Gdzieś między Polską a Niemcami, a szczególnie w NRD

Warto zobaczyć: La Coupole, Helfaut

Dziś znowu obiekt niechlubnie związany z Niemcami, tym razem we Francji - La Coupole w miejscowości Helfaut.

Obiekt jest po prostu monstrualny i mógłby na żywca grać w filmach retro SF rolę dokładnie tego, czym jest - czyli czegoś w rodzaju Gwiazdy Śmierci. Chodzi o bazę do strzelania rakietami A4 (V2) przede wszystkim w Londyn.

La Coupole

La Coupole

Zamierzenie było takie, żeby robić tam końcowy montaż pionowy rakiet A4 wyprodukowanych w Mittelbau Dora (tam też się jeszcze wybiorę), wyprowadzać je na zewnątrz hali montażowej i od razu strzelać. Baza położona jest najbliżej Londynu jak to było możliwe (188 kilometrów). W zasadzie rzecz była od początku do końca bez sensu - taka stała baza w odległości pół godziny lotu wolnym samolotem od lotnisk przeciwnika nie ma szans działać długo, niezależnie jak bardzo ją obetonować. W końcu muszą być tam jakaś droga albo tor kolejowy żeby dostarczać zaopatrzenie, drzwi żeby rakietę wystawić do startu, jakieś tory do jej transportu, otwarte stanowisko startowe itp. Niemieccy inżynierowie rakietowi myśleli logicznie i nowocześnie i woleli przewoźne stanowiska startowe, znacznie trudniejsze do wykrycia i zniszczenia.
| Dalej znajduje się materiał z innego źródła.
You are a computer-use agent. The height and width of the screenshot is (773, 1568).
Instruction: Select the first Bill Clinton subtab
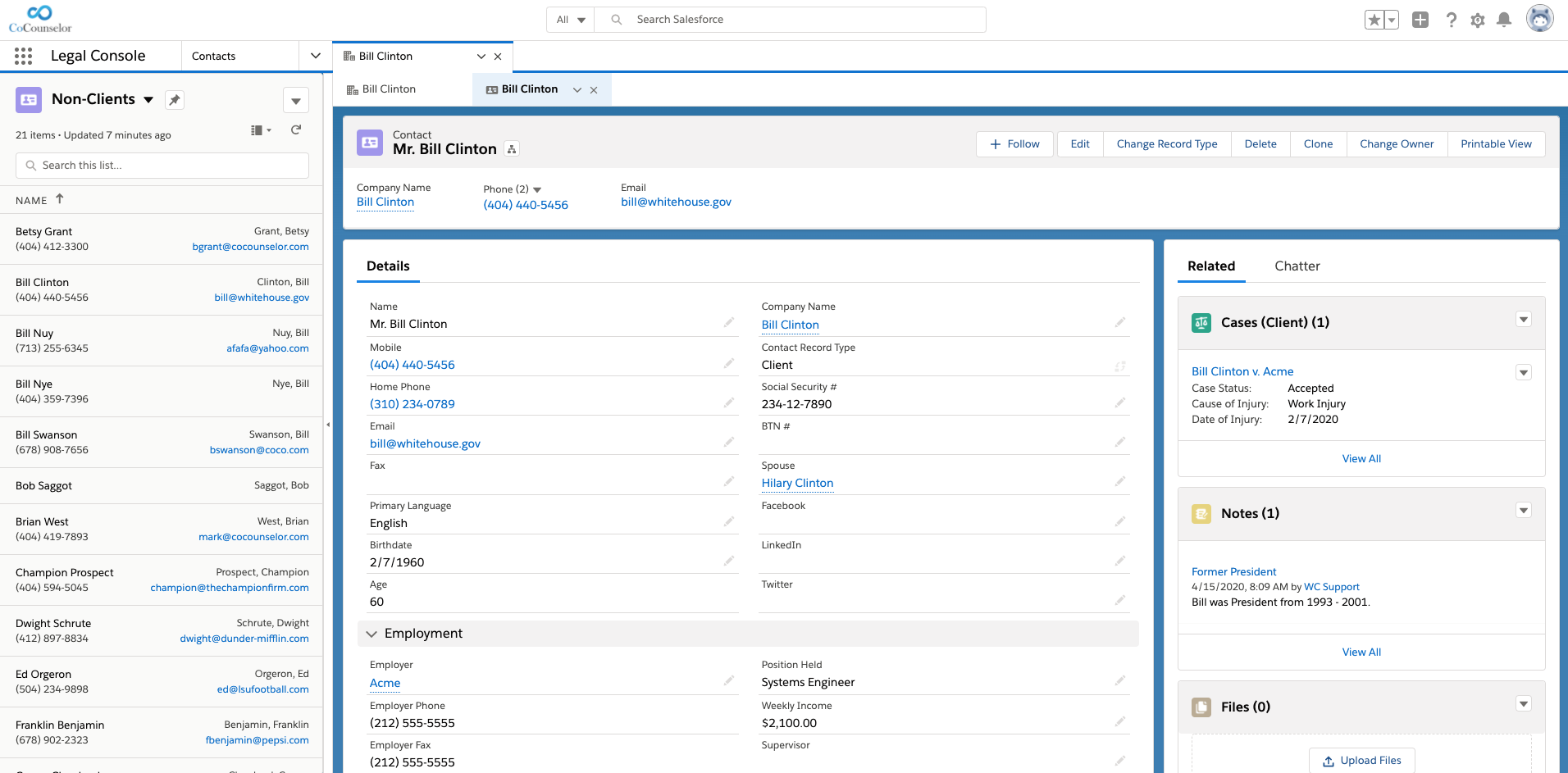pos(389,89)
Przewoźne stanowisko startowe rakiet A4 (V2) - model

Przewoźne stanowisko startowe rakiet A4 (V2) - model

No ale Hitler, jak prawdziwy, filmowy badguy uwielbiał gigantyczne budowle, zwłaszcza podziemne. I jaki prawdziwy badguy nie pragnie w głębi duszy swoich Gwiazd Śmierci? Zbudowano więc wielką kopułę z żelbetu, 70 metrów rozpiętości, 5 metrów grubości. A pod nią drążono komory i chodniki do prowadzenia montażu rakiet. Planowana była produkcja taśmowa i strzelanie jednej po drugiej.

Makieta La Coupole

Makieta La Coupole

No i ten plan to po prostu debilny był. Przecież wiadomo od razu, że przeciwnik postara się zniszczyć taką instalację jak najszybciej i bez względu na straty, nawet nie wiedząc do czego ma ona służyć. Już sam jej wygląd i skala z daleka wołają ZNISZCZ MNIE, BO POŻAŁUJESZ!
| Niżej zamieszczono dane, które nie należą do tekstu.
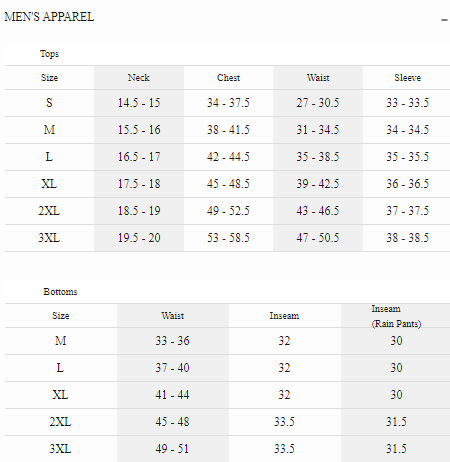
Task: Click the Inseam (Rain Pants) column header
Action: (x=396, y=316)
No ale zniszczenie nie było łatwe. Przeprowadzono wiele nalotów z udziałem setek samolotów i najbardziej ironicznie wyszło, gdy kopuła wytrzymała trafienie najcięższą bombą, a do porzucenia projektu zmusiła Niemców bomba która nie trafiła w kopułę, wybuchła obok niej i narobiła mnóstwo szkód. Kredowe wzgórze było już tak osłabione ciągłymi wybuchami, że dalsze prace groziły totalną katastrofą. Ani konstruktorzy, ani atakujący o tym nie pomyśleli, tak się przypadkiem zrobiło.

Rakieta A4 (V2)

Rakieta A4 (V2)

Po wojnie dokładnie zbadano instalację, wyszło że była przystosowana do strzelania znacznie większymi niż A4 rakietami, których na szczęście nie zdążono opracować. W roku 1997 zrobiono tam muzeum. Składa się ono z paru ekspozycji:

  • O rakietach V1 i V2 oczywiście.
  • O programach kosmicznych będących pochodnymi niemieckiego programu rakietowego.
  • O robotnikach przymusowych którzy stracili życie przy budowie instalacji
  • O ruchu oporu w okupowanej Francji.

Całość ciekawa, ale większość eksponatów można zobaczyć i gdzie indziej, chociażby w Peenemünde. Jedno czego nie widziałem wcześniej to załogowa wersja V1 -  Fieseler Fi 103R, kryptonim Reichenberg, zwana też V4. Nic dziwnego że jej wcześniej nie widziałem - zostało ich tylko kilka (Wikipedia angielska podaje pięć), z czego w Europie dwa, ten drugi w Anglii.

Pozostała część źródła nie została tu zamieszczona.